Thank you (both) for the responses!

As for the data, most checks are if a in ["", nil] (without the list), because for those fields in the database we can have nil or the empty string. In the database we want the difference, since nil is the default (aka: never set) and the empty string can be ‘set to empty’, but was set none the less.

We find it valuable to have that distinction in the db, but in the application it doesn’t matter most of the time.

Thanks again for the input, I’ll take this feedack to our team!


That’s a very common situation, makes perfect sense!

Generally, rather than scattering these checks across my codebase, I’d try to exert them within modules singly responsible for interacting with ecto structs that have these quirks—for example, perhaps inside the schema modules themselves with changesets, or a context module that validates and navigates all of this conditional logic in one place.

Specific to this common empty-string data-model case however, I’d propose a simpler way to handle this—at least, if your team is willing to make a schema change, and using postgres—other dbs may have similar solutions but I’m not sure:

ALTER TABLE thing ADD CHECK (field <> '');

This simply ensures that a given field can not be an empty string.

Whether or not my text fields are NOT NULL these days, I simply do not allow empty strings in my data model. It never makes sense in the domain layer, causes semantic confusion in nullable columns, and as you experience, pushes a whole bevy of edge case handling to application logic.

Empty strings are the opposite of data, moreso than NULLs! Get’em out of your database! Make invalid states unrepresentable! Have your nullable changesets cast "" to nil once, your non-nullable ones error, and never think about it again.

The one exception is maybe if I have a user-entered free-form text area like a description and I want to discern between “never interacted with” and “had a value manually deleted”. But that’s really something that should be modeled differently, with change tracking or an enum-type state machine.

:memo: Edit: I just noticed your mention that

:sweat_smile: Feel free to ignore my rant against empty strings, then! If your team finds signal in them, by all means normalize in the application layer rather than the data model! @D4no0 's suggestion is a great one.


I’ve dealt with this a few times also in some legacy codebases and the best solution I found is to use custom Ecto types that know how to deal with these values, you skip the step where you have to deal manually with these kind of checks.


Man, this forum is unforgiving for inadvertent submits! But that is neither here not there.

I’m gonna triple down on custom Ecto types.

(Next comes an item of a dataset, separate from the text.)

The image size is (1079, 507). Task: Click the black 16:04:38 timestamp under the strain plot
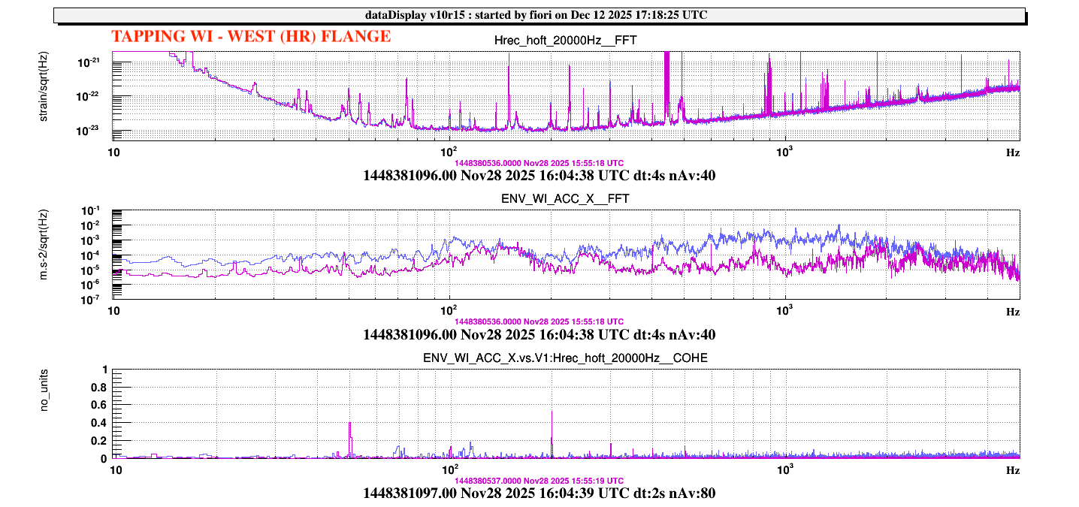[x=539, y=177]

If they happen to sound scary, they really aren’t. If your team is resistant at all, do a book club (or “doc club” if you will) on them and you’ll realize they really aren’t.

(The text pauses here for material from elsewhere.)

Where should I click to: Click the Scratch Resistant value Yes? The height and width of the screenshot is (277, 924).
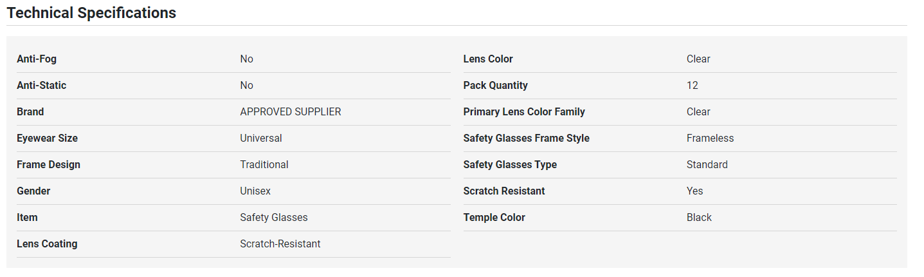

EDIT: aaaand I need to edit again, because clearly I was responding to OP and not you, D4no0.

I don’t see why there would be any difficulties or traction with custom ecto types, for example for strings that are not normalized in database you could do:

defmodule NonNormalizedString do
  use Ecto.Type
  def type, do: :string

  def cast(str) when is_binary(str), do: str
  def cast(_), do: :error

  def load(str) when is_empty(str), do: nil
  def load(str), do: str

  # Ideally you should normalize data before insertion, this assumes data
  # was not created by this codebase
 def dump(str) when is_binary(str), do: str
 def dump(_), do: :error

Where is_empty can be a custom guard that can detect all these shifty types, or you could do that with a function as above.

You’re a missing a guard here.

1 Like

Me neither but I’ve dealt with people who are resistant.